The U.S. Department of Justice, taken all in all, is the most dangerous of the domestic agencies. Whichever presidential candidate won — in this case Donald J. Trump — stood to “inherit extremely broad powers that are subject to no meaningful oversight by the other two branches.” [Elias Groll, Foreign Policy]

4 Comments

  • Inspector Generals answering to Congress, with subpoena and prosecutorial powers, and who would be immune to prosecution themselves without Congressional approval.

  • Next thing you’ll tell me is that he’ll use the IRS against his opponents.

  • Dang. I thought at first it was satire, but… I really think it’s a serious article

    Did these people really never think that some day someone they didn’t like might just win an election and wield all these awesome expanded powers that they took such delight in, when it was “their” guy?

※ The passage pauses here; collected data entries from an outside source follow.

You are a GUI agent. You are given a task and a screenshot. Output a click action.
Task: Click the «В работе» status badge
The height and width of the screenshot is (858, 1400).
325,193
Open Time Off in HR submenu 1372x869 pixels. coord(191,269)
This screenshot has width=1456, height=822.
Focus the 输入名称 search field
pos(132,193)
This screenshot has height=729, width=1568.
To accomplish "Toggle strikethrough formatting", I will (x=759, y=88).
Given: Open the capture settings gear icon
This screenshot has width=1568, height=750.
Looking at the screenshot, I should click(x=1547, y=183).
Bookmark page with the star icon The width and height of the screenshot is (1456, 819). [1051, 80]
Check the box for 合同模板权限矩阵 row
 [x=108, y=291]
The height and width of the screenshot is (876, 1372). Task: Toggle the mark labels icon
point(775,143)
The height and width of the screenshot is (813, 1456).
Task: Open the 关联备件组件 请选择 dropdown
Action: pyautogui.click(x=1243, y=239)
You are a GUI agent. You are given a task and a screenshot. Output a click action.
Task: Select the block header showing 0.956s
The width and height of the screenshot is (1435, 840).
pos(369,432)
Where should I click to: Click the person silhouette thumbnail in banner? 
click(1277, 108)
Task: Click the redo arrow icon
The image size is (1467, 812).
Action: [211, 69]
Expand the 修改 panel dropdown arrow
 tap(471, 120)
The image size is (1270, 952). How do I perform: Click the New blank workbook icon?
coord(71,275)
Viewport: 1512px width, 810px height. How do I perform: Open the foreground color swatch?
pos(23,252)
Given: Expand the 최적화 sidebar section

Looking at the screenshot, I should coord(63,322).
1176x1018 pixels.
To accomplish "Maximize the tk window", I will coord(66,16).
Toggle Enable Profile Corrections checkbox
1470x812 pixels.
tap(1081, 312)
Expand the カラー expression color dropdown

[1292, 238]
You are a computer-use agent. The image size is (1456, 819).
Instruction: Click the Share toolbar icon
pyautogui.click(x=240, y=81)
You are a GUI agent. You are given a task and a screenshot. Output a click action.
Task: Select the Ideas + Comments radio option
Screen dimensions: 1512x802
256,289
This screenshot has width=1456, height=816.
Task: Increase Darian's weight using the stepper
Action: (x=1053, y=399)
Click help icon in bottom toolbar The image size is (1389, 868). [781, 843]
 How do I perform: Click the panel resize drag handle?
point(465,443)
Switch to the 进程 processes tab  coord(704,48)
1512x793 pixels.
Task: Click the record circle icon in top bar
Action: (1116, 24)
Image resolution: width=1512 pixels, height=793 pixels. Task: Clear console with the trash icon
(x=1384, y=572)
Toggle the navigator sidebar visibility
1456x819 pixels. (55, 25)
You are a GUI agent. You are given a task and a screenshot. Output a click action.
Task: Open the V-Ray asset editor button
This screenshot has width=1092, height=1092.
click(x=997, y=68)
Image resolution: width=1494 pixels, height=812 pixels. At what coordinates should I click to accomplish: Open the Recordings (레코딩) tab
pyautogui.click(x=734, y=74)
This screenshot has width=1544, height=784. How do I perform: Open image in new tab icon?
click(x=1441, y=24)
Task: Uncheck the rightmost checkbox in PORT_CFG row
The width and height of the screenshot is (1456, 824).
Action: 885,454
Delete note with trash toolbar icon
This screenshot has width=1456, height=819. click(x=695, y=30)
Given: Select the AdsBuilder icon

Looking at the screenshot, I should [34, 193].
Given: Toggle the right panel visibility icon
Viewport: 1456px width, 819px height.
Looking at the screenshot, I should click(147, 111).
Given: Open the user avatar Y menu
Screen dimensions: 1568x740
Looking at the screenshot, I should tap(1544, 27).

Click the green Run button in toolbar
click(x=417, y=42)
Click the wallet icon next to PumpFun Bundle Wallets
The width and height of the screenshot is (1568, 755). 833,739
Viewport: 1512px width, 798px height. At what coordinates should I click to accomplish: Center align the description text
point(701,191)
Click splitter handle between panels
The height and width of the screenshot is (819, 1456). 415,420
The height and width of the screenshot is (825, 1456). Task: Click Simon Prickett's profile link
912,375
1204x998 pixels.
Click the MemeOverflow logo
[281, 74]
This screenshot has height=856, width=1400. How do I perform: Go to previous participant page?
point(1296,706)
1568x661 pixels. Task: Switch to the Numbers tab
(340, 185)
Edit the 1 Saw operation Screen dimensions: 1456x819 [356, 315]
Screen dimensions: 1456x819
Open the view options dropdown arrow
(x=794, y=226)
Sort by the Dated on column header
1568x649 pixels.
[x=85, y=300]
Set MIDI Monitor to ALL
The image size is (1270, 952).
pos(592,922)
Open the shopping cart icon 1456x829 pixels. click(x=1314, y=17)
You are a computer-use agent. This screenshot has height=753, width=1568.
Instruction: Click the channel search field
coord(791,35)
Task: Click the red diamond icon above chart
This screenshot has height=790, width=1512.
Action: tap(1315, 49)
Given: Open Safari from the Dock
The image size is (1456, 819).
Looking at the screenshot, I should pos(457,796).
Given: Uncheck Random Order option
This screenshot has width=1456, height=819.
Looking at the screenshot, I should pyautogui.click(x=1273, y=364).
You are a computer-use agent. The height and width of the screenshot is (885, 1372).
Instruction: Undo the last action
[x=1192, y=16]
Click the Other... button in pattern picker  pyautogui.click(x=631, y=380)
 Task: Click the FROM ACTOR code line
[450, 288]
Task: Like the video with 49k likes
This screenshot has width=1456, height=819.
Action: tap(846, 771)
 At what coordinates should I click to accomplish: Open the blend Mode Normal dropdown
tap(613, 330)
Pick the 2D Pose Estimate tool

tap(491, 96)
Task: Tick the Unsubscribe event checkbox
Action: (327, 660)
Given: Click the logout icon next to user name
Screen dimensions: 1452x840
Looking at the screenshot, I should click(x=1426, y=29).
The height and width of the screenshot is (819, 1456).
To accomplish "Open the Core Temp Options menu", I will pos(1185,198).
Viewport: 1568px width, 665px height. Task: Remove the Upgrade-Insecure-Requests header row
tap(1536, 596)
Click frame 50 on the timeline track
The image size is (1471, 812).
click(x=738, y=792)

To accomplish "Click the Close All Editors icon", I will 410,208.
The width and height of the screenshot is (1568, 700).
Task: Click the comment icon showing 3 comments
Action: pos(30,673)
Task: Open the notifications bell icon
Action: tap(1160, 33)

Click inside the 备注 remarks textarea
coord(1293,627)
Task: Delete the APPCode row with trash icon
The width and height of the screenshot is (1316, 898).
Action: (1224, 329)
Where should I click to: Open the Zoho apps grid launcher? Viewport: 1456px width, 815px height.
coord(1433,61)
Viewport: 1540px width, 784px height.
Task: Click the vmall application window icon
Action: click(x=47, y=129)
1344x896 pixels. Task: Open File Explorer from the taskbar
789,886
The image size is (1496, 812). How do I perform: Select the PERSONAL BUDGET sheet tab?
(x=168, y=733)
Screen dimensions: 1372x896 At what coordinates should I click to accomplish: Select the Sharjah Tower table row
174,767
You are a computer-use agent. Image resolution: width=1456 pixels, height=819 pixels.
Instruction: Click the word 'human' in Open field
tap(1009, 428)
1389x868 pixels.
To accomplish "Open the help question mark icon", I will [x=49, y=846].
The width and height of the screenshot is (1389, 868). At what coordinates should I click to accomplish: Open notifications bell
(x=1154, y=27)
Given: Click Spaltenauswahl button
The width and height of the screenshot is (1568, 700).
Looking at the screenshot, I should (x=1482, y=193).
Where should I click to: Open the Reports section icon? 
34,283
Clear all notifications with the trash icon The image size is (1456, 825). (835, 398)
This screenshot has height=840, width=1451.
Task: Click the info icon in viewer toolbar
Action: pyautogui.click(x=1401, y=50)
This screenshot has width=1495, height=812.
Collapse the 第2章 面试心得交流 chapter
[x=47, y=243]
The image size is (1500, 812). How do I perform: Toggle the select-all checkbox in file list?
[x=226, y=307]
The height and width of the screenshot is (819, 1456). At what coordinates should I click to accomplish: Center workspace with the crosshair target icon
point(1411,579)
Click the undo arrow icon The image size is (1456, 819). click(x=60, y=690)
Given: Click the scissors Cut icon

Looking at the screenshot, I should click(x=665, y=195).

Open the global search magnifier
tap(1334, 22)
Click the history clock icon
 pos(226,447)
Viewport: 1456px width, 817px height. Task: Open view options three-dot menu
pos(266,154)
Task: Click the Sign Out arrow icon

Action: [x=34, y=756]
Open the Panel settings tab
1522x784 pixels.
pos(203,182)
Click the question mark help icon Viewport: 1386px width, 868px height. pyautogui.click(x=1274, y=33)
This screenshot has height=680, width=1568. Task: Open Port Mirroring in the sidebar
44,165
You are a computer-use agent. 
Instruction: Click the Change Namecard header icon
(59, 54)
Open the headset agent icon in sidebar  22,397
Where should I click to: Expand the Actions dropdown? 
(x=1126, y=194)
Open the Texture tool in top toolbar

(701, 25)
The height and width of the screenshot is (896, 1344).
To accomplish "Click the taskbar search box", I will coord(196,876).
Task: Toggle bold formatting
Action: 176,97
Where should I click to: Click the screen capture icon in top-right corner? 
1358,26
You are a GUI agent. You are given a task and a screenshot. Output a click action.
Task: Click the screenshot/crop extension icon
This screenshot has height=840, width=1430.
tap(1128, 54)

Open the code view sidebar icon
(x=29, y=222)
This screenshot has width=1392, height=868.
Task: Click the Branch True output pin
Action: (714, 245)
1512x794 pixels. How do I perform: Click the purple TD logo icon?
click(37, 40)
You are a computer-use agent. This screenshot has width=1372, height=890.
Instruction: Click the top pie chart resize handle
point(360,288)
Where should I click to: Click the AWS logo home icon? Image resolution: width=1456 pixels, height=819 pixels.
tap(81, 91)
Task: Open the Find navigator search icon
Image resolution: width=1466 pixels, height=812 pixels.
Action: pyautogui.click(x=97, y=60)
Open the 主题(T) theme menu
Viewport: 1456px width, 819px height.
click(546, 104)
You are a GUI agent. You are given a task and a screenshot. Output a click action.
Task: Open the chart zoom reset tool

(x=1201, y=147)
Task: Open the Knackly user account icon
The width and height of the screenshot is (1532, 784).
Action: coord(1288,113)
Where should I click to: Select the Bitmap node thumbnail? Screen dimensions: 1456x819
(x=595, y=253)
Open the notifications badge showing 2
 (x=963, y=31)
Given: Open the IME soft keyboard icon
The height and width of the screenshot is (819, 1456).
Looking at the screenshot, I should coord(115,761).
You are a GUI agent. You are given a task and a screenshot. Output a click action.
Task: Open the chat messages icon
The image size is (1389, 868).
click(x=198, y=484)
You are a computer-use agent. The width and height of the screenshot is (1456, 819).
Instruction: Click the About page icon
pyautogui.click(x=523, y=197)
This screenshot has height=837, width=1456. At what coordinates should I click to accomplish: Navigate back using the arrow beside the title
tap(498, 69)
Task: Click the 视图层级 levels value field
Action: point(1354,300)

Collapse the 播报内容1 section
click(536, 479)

    Like the Senate with its filibuster shenanigans — it was ok when it was one party playing, but not ok when it’s the other?

    Sorry, folks, but what goes around, comes around.

  • Obama and Holder did this in grand ways. They spent two years trying to find something, anything, to bring the mixed-race George Zimmerman to Federal Trial for a hate crime. Eventually, they came up with nothing.

    Anyone interested in the criminal case should read all the complete court documents and trial transcripts which the Florida courts have put on line. The Truth is quite a bit different from the story Obama and Holder tried to paint.

    (I’m not saying I think Trump will be any better! I’m just saying no party has a monopoly on this. Also, I see as much Lefty “fake news” as right-wing “fake news”. “DailyKos” is just as ridiculous as “Breitbart”. But the media never notices.